Governance

Global pandemic treaty: Soumya Swaminathan promises draft in 18 months

WHO chief scientist says most countries on board for pact to ensure fair sharing of vaccines, data during future pandemics  

 
By Preetha Banerjee
Published: Wednesday 17 August 2022
The 74th World Health Assembly held in December 2021 Photo: World Health Organization_

A draft international pandemic treaty governing prevention, preparedness and response of future pandemics will be ready for negotiation in 18 months, said Soumya Swaminathan, chief scientist of the World Health Organization (WHO).

She was speaking at a seminar organised by Sri Ramachandra Institute of Higher Education in Chennai August 16, 2022, reported The Times of India.

The document will help address global public health challenges made conspicuous by the ongoing COVID-19 pandemic, according to Swaminathan. These include equitable distribution of vaccines and health services among and within countries, knowledge and data sharing as well as realising capability-based responsibilities of various economies. 

The genesis of the treaty was at the second special session of the World Health Assembly (WHA) held in December 2021, which formally launched the process for the development of the historical global accord.

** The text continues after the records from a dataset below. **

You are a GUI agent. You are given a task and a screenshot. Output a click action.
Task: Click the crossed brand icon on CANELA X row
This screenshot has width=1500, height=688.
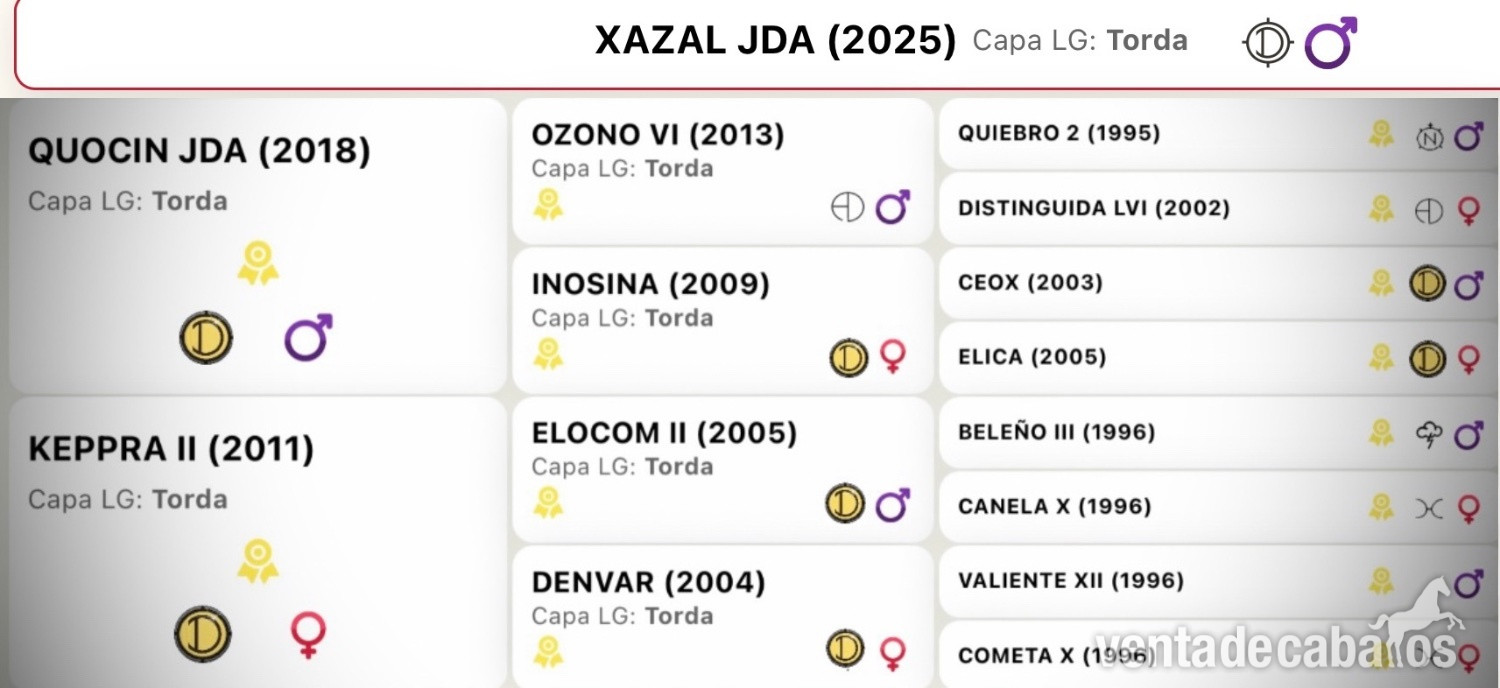tap(1429, 508)
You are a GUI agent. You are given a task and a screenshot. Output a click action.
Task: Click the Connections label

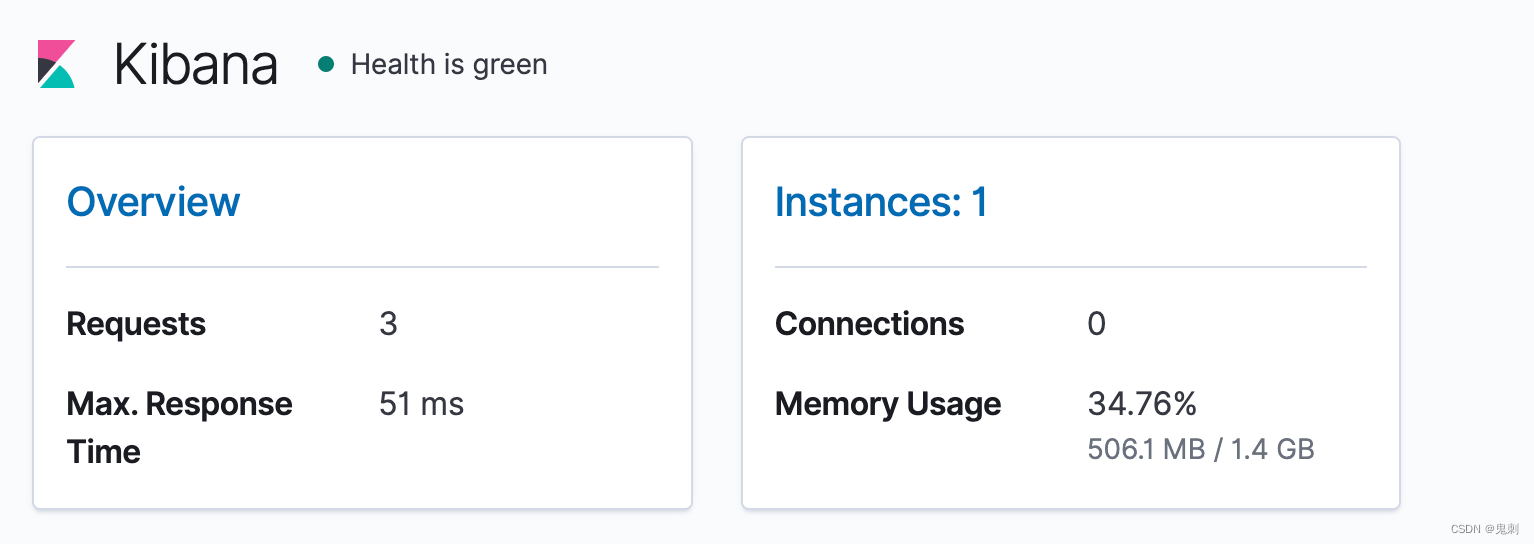pos(869,324)
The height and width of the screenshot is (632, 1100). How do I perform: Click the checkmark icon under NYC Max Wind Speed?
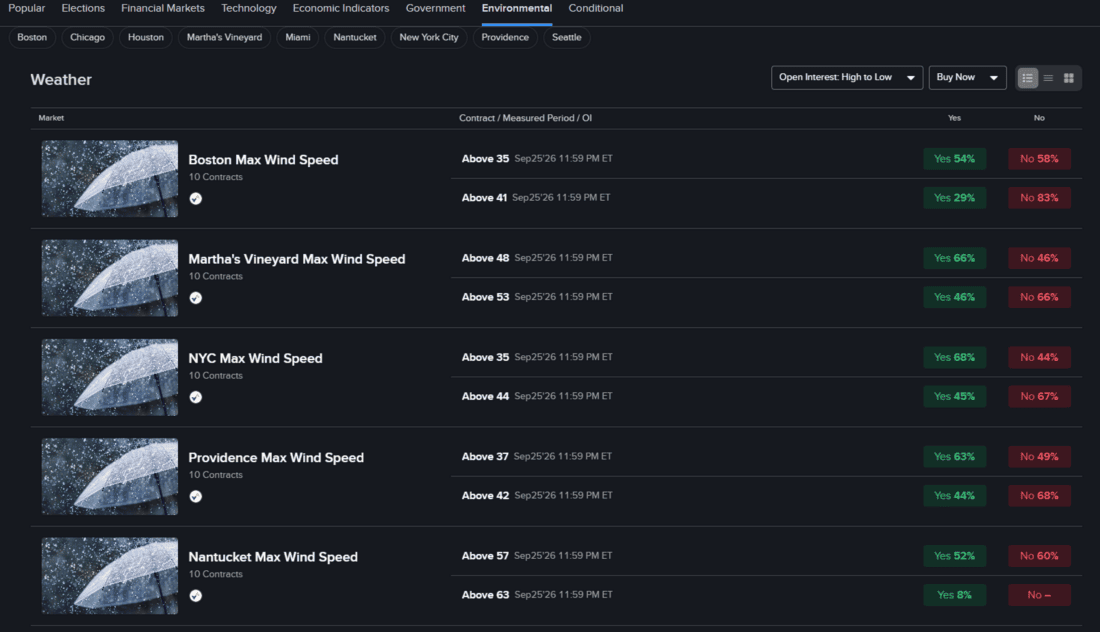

WHA established an International Negotiating Body (INB) to formulate ‘WHO convention, agreement or other international instrument’ for the world to unitedly respond to and recover from infectious disease crises in the future. 

Since then, the body met twice to discuss the structure and timeline of the document. 

Swaminathan’s statement came after a working draft was presented July 21, 2022 to the INB by its bureau which compiled inputs from WHO Member States and other stakeholders, drawing from their experiences in containing the current pandemic.  

“Most countries agreed on the ways of working and broad policies,” the chief scientist of the global health body was quoted as saying at the Chennai event. 

The vision of the draft is to protect from consequences of pandemic based on "equity, human rights and solidarity". It talked about achieving universal health coverage, enhancing local production of medical resources, promoting genetic sequence monitoring and data sharing as well as recognising socioeconomic impacts of such crises.

INB was asked to present a draft ready for negotiation at WHA 2024. 

The legal nature of this treaty has been a bone of contention among the 194 member states ahead of the second INB meeting, according to Devex, a media platform for the global development community.

The majority of WHO member states were in favor of a legally binding instrument but there were differences on how they wanted to proceed,” according to the social enterprise that was privy to a closed-door INB meeting.

WHA originally aimed to adopt the global instrument of pandemic response under Article 19 of the WHO constitution, which enables the assembly to draw up binding agreements on a wide range of issues under its mandate. 

Many countries agreed to this, but some like the United States wanted the treaty to fall under Article 21, said Devex. This limits the number of topics that can have binding agreements. 

Only Russia wanted “non-legally binding recommendations” in the draft, claimed the organisation. 

The third meeting of INB is scheduled for December 5-7, 2022 when a ‘conceptual zero draft’ is expected to be presented. 

A global treaty of this nature has been suggested by the global public health experts for a while now. Their recommendations for this draft, as recorded during an INB public hearing in April this year, included addressing the inadequacies of the International Health Regulations (2005). 

These regulations that are legally binding on 196 countries mandate them to “build the capability to detect and report potential public health emergencies worldwide”. They were also formulated with the aim to avoid unnecessary interference with international traffic and trade during public health crises. 

“The pandemic has exposed shortcomings in the application and implementation of the IHR,” the WHO director-general, Tedros Adhanom Ghebreyesus.